Tchaikovsky Research

Polish composer, pianist, conductor and teacher (b. 28 September 1844 in Warsaw; d. 26 December 1917/8 January 1918 in Warsaw).

After studying piano and composition at the Music Institute in Warsaw, and later in Breslau and Leipzig, Hertz also trained as a conductor with Hans Richter and Hans von Bülowin Leipzig. He was conductor at the Polish Theatre in Poznań from 1870 until 1872, when he became professor of piano at the Stern Conservatory in Berlin, where he also studied composition. In 1878 he returned to Warsaw to teach the piano in various educational establishments. He was also accompanist and répétiteur at the Warsaw Opera, as well as assistant director of the Warsaw Music Society, and author of music reviews for two prominent Warsaw journals.

Tchaikovsky seems to have met Hertz in January 1892 when he conducted his only concert in Warsaw (2/14 January), and the latter wrote to him the following year to inform him that the Warsaw Theatre was intending to use his incidental music to Hamlet for a forthcoming staging of Shakespeare's tragedy. Hertz asked Tchaikovsky in this letter if he could provide more specific indications as to the scenes and lines in the play which were meant to be illustrated by the musical numbers in the score published by Jurgenson [1]. The composer, however, replied that he did not consider this incidental music to be a serious artistic work: "I wrote it very quickly for the benefit of one of my friends [Lucien Guitry], only so that he could amuse himself in seeing my name on the concert bill.
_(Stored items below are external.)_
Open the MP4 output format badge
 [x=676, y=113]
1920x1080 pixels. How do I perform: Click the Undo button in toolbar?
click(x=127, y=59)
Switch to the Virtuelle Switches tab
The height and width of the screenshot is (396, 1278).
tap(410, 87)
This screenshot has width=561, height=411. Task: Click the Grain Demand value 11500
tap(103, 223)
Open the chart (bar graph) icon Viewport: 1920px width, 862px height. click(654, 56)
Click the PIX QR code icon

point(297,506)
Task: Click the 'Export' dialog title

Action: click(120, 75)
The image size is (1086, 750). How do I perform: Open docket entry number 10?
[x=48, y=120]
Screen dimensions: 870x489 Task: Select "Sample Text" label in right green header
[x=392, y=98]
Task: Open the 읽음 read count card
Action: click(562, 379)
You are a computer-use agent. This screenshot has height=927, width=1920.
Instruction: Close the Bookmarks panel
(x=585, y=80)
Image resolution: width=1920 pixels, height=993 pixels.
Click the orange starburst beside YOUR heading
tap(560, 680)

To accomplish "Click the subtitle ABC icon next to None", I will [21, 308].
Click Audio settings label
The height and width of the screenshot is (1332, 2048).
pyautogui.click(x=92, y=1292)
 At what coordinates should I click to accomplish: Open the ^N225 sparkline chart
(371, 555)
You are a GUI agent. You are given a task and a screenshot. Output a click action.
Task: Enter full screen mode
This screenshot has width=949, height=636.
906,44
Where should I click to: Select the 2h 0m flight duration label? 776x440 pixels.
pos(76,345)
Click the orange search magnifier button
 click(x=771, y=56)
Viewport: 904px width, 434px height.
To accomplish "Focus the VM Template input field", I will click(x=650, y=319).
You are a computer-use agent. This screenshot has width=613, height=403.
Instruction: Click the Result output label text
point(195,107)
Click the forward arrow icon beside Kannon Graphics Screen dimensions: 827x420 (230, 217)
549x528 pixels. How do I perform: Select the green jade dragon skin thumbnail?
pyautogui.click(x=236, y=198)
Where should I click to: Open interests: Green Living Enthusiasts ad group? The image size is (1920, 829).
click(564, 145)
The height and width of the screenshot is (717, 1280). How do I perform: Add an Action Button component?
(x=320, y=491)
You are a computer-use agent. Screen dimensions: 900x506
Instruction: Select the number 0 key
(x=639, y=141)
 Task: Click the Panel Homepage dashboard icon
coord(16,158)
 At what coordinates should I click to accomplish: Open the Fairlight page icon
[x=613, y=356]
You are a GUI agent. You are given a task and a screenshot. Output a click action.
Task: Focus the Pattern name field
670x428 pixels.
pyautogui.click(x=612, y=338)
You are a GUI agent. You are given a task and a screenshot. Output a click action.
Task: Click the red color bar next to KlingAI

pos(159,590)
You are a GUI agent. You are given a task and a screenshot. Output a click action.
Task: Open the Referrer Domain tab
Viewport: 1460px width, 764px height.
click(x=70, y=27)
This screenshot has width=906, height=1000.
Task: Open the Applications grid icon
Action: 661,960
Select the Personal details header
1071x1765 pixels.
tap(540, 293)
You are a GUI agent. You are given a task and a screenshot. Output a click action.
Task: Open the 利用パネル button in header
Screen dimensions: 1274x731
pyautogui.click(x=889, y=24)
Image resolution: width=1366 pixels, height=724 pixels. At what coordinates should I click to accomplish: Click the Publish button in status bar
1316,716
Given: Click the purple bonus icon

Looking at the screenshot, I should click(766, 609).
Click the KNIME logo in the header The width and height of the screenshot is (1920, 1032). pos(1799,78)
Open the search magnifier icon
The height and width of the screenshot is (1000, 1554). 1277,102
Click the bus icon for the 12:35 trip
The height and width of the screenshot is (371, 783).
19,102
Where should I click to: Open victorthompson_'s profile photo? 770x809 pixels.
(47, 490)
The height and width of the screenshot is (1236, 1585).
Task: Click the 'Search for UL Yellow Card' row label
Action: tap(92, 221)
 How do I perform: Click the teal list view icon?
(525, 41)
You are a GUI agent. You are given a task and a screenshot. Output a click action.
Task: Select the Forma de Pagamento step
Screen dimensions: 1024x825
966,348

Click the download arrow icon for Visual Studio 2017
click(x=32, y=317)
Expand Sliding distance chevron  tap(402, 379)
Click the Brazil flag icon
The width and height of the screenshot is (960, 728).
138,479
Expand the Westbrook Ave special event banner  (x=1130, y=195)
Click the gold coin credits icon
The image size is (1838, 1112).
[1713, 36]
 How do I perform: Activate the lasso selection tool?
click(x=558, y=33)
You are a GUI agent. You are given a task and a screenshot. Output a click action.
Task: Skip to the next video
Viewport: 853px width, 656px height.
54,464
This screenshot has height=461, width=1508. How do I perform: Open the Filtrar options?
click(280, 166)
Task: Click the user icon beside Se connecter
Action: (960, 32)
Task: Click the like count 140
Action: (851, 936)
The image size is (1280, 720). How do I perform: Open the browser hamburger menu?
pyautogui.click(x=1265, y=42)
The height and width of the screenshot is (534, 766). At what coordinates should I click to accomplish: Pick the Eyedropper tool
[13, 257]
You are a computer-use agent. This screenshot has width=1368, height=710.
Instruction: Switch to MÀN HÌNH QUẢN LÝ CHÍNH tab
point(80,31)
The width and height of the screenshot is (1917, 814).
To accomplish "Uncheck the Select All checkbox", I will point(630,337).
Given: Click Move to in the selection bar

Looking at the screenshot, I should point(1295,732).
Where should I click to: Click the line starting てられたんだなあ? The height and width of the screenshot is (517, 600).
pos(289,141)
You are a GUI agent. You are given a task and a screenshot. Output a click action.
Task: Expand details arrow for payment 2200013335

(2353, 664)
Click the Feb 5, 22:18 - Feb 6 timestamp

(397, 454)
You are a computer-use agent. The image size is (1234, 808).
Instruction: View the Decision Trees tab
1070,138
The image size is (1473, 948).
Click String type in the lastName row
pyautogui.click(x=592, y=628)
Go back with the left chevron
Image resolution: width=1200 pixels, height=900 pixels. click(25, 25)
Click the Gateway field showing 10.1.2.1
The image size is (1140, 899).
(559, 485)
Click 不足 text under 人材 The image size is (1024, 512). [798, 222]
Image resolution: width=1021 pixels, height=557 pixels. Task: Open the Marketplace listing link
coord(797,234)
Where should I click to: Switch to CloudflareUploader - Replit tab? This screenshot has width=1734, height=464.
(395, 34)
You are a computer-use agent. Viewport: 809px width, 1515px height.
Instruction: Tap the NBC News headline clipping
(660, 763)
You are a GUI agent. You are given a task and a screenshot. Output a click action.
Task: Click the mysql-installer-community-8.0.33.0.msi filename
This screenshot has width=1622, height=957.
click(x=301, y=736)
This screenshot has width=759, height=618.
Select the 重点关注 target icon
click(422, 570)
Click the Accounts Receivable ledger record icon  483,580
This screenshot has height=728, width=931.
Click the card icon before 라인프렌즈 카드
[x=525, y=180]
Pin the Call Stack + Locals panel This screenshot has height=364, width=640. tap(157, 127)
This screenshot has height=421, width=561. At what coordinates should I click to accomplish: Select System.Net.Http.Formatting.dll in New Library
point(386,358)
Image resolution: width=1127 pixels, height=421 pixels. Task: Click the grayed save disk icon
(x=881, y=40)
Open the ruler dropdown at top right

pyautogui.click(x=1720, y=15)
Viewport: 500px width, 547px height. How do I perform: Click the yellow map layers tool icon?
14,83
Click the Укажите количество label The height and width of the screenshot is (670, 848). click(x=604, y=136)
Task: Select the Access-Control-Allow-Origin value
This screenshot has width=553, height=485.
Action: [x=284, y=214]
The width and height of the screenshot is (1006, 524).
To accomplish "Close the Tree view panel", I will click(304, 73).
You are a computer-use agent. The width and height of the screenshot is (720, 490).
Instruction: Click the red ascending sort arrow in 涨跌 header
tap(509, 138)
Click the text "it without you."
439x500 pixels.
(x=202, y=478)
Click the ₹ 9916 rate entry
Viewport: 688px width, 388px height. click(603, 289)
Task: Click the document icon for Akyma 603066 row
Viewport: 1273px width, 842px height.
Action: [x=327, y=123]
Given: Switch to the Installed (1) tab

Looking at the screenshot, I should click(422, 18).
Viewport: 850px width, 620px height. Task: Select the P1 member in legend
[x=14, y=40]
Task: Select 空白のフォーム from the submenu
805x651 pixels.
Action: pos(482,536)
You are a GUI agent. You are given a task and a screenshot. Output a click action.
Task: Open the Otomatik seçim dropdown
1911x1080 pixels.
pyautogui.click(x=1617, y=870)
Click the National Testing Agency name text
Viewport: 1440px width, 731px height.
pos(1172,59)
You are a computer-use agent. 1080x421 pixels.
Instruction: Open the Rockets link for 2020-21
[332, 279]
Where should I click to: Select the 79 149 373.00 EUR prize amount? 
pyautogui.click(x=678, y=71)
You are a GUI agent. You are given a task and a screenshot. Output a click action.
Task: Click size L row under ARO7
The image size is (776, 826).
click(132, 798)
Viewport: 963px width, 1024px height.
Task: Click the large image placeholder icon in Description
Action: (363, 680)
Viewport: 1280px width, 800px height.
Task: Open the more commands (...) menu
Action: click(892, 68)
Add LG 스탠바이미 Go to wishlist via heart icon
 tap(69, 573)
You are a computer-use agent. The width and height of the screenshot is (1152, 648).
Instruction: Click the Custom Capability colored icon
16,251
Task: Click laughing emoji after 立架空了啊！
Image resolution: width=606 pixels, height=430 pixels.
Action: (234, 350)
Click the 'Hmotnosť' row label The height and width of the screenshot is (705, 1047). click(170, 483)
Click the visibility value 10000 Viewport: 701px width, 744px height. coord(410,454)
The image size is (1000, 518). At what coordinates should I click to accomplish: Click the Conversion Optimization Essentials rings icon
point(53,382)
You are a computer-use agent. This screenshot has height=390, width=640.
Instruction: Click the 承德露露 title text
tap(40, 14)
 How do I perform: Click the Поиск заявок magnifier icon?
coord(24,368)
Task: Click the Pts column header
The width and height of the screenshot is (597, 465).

It is scored for a very small orchestra, and would not be suitable for a Grand Imperial Theatre" [2]. Instead, Tchaikovsky suggested that Hertz might wish to consider using the "wonderful music to Hamlet by George Henschel".

Hertz replied shortly afterwards, saying how everyone at the theatre in Warsaw had been touched by Tchaikovsky's modesty with regard to his own music:

I am not at all surprised that the maestro who has written Romeo and Juliet, a significant number of operas, a piano concerto [sic], and lots of other outstanding works, rates his music to Hamlet quite differently; but we, mere mortals that we are, understand very well the difference between Fidelio, the Ninth Symphony and The Ruins of Athens, and yet we do appreciate the latter overture even if it cannot compare with those other works [3].

Hertz also explained that the theatre had already purchased copies of the score of the incidental music to Hamlet and that together with his colleagues he had managed to match the individual numbers to the scenes in the play. The premiere of Shakespeare's Hamlet at the Bolshoi Theatre in Warsaw accordingly took place on 3/15 November 1893, with Tchaikovsky's incidental music, although the composer's name was not included in the play-bill.

Correspondence with Tchaikovsky

1 letter from Tchaikovsky to Michał Hertz has survived, dating from 1893, and has been translated into English on this website:

2 letters from Michał Hertz to the composer, dating from 1893, are preserved in the Klin House-Museum Archive.

Bibliography

Notes and References

  1. Letter from Michał Hertz to Tchaikovsky, 16/28 August 1893. Included in Чайковский и зарубежные музыканты (1970), p. 85.
  2. Letter 5020 to Michał Hertz, 23 August/4 September 1893.
  3. Letter from Michał Hertz to Tchaikovsky, 20 September/2 October 1893. Included in Чайковский и зарубежные музыканты (1970), p. 85.